_Work to complete_
A) Answer these about the mailing list message on nested message parameters, one line each:
(i) On what date and weekday was the message sent?
(ii) In which step is the EL evaluation performed?
(iii) Against what are message parameters resolved in step 4?
B) From the mailing list message on nested message parameters, pull out the part from "2013/11/18 Hardy Ferentschik" up to and including "the spec atm.".
C) Carry on the mailing list message about nested message parameters and EL expressions from where it stops.

_Excerpt provided_
+-------+
[bv-dev] Nested message parameters and EL expressions

Gunnar Morling gunnar at hibernate.org
Tue Nov 19 03:47:25 EST 2013


2013/11/18 Hardy Ferentschik <hardy at hibernate.org>

>
> > not the sure whether this is so easy. I think the case of nested
> parameters is not properly covered in the spec atm.
> > A few comments inline
> >
> > On 18 Jan 2013, at 16:31, Gunnar Morling <gunnar at hibernate.org> wrote:
> >
> > > I think the algorithm should cover for that case, even if we didn't
> plan for it.
> > >
> > > In steps 1 - 4 only message parameters are resolved (against the
> resource bundles and then in step 4 against constraint attributes). Only in
> step 5 the EL evaluation is performed. There is no loop back to parameter
> resolution after EL interpolation.
> >
> > I think that is basically missing. I am not sure whether it is a good
> idea to perform message parameter resolution within an EL expression.
> > I’d rather loop back after EL evaluation and perform another message
> parameter resolution.
> >
> > Why would you do that though? Seems like the current algorithm covers
> that case already?
>
> Provided you imply that this type of nested case is allowed.
+-------+
_Provided data_
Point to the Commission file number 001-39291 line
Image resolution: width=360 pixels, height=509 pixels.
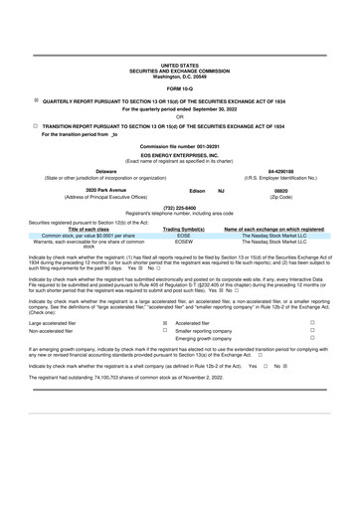pos(179,146)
+-------+
_Answers per task_
A)
(i) Tuesday, November 19, 2013
(ii) Step 5
(iii) Constraint attributes

B)
2013/11/18 Hardy Ferentschik <hardy at hibernate.org>

>
> > not the sure whether this is so easy. I think the case of nested
> parameters is not properly covered in the spec atm.

C)
>

Right. I don't see where the spec prohibits it though. So if the case can
be supported in a sensible way without changing the algorithm (e.g. by
providing an example) I would personally prefer that. That way also impls
could support this kind of nesting without requiring a spec update.


>
> > Wouldn't it get more complicated by doing another loop?
>
> I think it would be the more natural way of doing it and also inline with
> how the current algorithm works.
>

I'm wondering whether there are cases where you actually want to refer to a
replaced parameter from within your EL expression.

Say you want to make the threshold value from the example ${validatedValue
> {threshold} ? '{muchTooLarge.message}' configurable by not retrieving it
from the annotation but by putting a value under the "threshold" key to the
resource bundle. This would only work when all parameter replacements are
finished before doing the EL interpolation.

Also from a performance perspective I'd rather not add further passes to
the interpolation algorithm if not required.

> > After step 3 (resource bundle replacements): "${validatedValue >
{messageThreshold} ? 'Viel zu groß' : 'Zu groß’}"
>
> there is no need for  {messageThreshold} in the comparison. The value for
messageTreshold is already bound to the EL context. '${validatedValue >
messageThreshold’
> is already sufficient.
>
> Yes, that's right indeed. I was under the assumption that constraint
parameters are not available for EL interpolation but as you say they are.
So the scenario really is using messages from the resource bundle.
>
> Also I rather just let the EL return {muchTooLarge.message} resp
{aBitTooLarge.message} and then loop back, instead to do replacement with
the expression first.
>
> What is the advantage of that?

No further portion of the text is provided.